Requirement —
Give the data back exactly as it stands.

Saved entries
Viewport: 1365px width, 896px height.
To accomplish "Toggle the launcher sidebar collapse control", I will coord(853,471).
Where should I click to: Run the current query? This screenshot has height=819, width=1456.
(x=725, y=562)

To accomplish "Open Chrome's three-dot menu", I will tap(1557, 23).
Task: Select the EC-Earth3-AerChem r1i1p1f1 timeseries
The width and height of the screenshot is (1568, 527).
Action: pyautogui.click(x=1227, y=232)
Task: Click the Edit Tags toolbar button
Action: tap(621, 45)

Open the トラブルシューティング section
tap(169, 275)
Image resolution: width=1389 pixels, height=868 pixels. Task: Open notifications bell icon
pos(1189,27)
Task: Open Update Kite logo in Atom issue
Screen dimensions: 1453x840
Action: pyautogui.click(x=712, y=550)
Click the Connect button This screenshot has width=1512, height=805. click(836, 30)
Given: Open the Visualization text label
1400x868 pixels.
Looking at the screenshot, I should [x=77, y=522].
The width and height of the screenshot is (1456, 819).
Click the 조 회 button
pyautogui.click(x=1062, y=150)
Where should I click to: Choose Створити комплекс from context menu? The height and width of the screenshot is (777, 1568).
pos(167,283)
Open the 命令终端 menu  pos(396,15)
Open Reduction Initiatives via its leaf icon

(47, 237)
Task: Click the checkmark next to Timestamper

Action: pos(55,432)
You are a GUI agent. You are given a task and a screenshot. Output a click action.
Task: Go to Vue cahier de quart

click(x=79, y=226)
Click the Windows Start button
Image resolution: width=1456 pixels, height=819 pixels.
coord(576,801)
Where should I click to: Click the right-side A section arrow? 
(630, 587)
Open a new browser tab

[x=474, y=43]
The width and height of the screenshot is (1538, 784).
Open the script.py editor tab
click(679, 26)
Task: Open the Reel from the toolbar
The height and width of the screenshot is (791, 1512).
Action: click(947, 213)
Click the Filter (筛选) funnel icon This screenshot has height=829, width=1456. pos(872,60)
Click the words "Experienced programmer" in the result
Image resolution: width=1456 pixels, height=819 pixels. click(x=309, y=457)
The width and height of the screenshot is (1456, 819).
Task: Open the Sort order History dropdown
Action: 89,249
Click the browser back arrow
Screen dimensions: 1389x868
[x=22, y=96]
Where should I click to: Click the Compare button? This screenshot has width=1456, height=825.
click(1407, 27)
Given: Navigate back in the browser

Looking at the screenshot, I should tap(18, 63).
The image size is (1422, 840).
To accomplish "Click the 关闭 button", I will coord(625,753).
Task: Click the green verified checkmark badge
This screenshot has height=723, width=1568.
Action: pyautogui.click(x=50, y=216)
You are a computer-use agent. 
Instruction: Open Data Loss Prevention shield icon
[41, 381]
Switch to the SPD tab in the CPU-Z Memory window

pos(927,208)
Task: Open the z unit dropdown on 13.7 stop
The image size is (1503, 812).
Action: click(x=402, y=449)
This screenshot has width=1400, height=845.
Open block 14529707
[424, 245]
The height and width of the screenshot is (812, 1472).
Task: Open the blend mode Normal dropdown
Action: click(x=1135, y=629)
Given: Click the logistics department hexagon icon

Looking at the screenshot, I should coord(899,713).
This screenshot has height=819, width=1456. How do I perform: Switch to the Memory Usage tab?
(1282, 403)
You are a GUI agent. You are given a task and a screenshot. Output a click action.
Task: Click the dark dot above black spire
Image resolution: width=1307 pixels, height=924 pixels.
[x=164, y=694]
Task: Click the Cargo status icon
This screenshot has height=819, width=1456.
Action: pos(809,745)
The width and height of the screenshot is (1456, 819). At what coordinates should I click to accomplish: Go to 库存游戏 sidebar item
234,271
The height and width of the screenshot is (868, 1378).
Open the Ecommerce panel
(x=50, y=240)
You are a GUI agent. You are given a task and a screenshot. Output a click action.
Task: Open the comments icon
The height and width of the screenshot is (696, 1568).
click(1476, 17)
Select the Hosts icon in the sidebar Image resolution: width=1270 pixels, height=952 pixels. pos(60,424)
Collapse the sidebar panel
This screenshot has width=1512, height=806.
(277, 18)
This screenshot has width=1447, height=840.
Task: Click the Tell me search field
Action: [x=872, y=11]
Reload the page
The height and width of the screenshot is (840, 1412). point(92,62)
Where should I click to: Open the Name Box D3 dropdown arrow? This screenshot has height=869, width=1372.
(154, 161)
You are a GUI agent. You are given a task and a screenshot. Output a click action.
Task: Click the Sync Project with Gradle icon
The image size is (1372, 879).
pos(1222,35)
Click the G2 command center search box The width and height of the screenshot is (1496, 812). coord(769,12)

The answer —
Viewport: 1365px width, 896px height.
To accomplish "Toggle the launcher sidebar collapse control", I will coord(853,471).
Where should I click to: Run the current query? This screenshot has height=819, width=1456.
(x=725, y=562)

To accomplish "Open Chrome's three-dot menu", I will tap(1557, 23).
Task: Select the EC-Earth3-AerChem r1i1p1f1 timeseries
The width and height of the screenshot is (1568, 527).
Action: pyautogui.click(x=1227, y=232)
Task: Click the Edit Tags toolbar button
Action: tap(621, 45)

Open the トラブルシューティング section
tap(169, 275)
Image resolution: width=1389 pixels, height=868 pixels. Task: Open notifications bell icon
pos(1189,27)
Task: Open Update Kite logo in Atom issue
Screen dimensions: 1453x840
Action: pyautogui.click(x=712, y=550)
Click the Connect button This screenshot has width=1512, height=805. click(836, 30)
Given: Open the Visualization text label
1400x868 pixels.
Looking at the screenshot, I should [x=77, y=522].
The width and height of the screenshot is (1456, 819).
Click the 조 회 button
pyautogui.click(x=1062, y=150)
Where should I click to: Choose Створити комплекс from context menu? The height and width of the screenshot is (777, 1568).
pos(167,283)
Open the 命令终端 menu  pos(396,15)
Open Reduction Initiatives via its leaf icon

(47, 237)
Task: Click the checkmark next to Timestamper

Action: pos(55,432)
You are a GUI agent. You are given a task and a screenshot. Output a click action.
Task: Go to Vue cahier de quart

click(x=79, y=226)
Click the Windows Start button
Image resolution: width=1456 pixels, height=819 pixels.
coord(576,801)
Where should I click to: Click the right-side A section arrow? 
(630, 587)
Open a new browser tab

[x=474, y=43]
The width and height of the screenshot is (1538, 784).
Open the script.py editor tab
click(679, 26)
Task: Open the Reel from the toolbar
The height and width of the screenshot is (791, 1512).
Action: click(947, 213)
Click the Filter (筛选) funnel icon This screenshot has height=829, width=1456. pos(872,60)
Click the words "Experienced programmer" in the result
Image resolution: width=1456 pixels, height=819 pixels. click(x=309, y=457)
The width and height of the screenshot is (1456, 819).
Task: Open the Sort order History dropdown
Action: 89,249
Click the browser back arrow
Screen dimensions: 1389x868
[x=22, y=96]
Where should I click to: Click the Compare button? This screenshot has width=1456, height=825.
click(1407, 27)
Given: Navigate back in the browser

Looking at the screenshot, I should tap(18, 63).
The image size is (1422, 840).
To accomplish "Click the 关闭 button", I will coord(625,753).
Task: Click the green verified checkmark badge
This screenshot has height=723, width=1568.
Action: pyautogui.click(x=50, y=216)
You are a computer-use agent. 
Instruction: Open Data Loss Prevention shield icon
[41, 381]
Switch to the SPD tab in the CPU-Z Memory window

pos(927,208)
Task: Open the z unit dropdown on 13.7 stop
The image size is (1503, 812).
Action: click(x=402, y=449)
This screenshot has width=1400, height=845.
Open block 14529707
[424, 245]
The height and width of the screenshot is (812, 1472).
Task: Open the blend mode Normal dropdown
Action: click(x=1135, y=629)
Given: Click the logistics department hexagon icon

Looking at the screenshot, I should coord(899,713).
This screenshot has height=819, width=1456. How do I perform: Switch to the Memory Usage tab?
(1282, 403)
You are a GUI agent. You are given a task and a screenshot. Output a click action.
Task: Click the dark dot above black spire
Image resolution: width=1307 pixels, height=924 pixels.
[x=164, y=694]
Task: Click the Cargo status icon
This screenshot has height=819, width=1456.
Action: pos(809,745)
The width and height of the screenshot is (1456, 819). At what coordinates should I click to accomplish: Go to 库存游戏 sidebar item
234,271
The height and width of the screenshot is (868, 1378).
Open the Ecommerce panel
(x=50, y=240)
You are a GUI agent. You are given a task and a screenshot. Output a click action.
Task: Open the comments icon
The height and width of the screenshot is (696, 1568).
click(1476, 17)
Select the Hosts icon in the sidebar Image resolution: width=1270 pixels, height=952 pixels. pos(60,424)
Collapse the sidebar panel
This screenshot has width=1512, height=806.
(277, 18)
This screenshot has width=1447, height=840.
Task: Click the Tell me search field
Action: [x=872, y=11]
Reload the page
The height and width of the screenshot is (840, 1412). point(92,62)
Where should I click to: Open the Name Box D3 dropdown arrow? This screenshot has height=869, width=1372.
(154, 161)
You are a GUI agent. You are given a task and a screenshot. Output a click action.
Task: Click the Sync Project with Gradle icon
The image size is (1372, 879).
pos(1222,35)
Click the G2 command center search box The width and height of the screenshot is (1496, 812). coord(769,12)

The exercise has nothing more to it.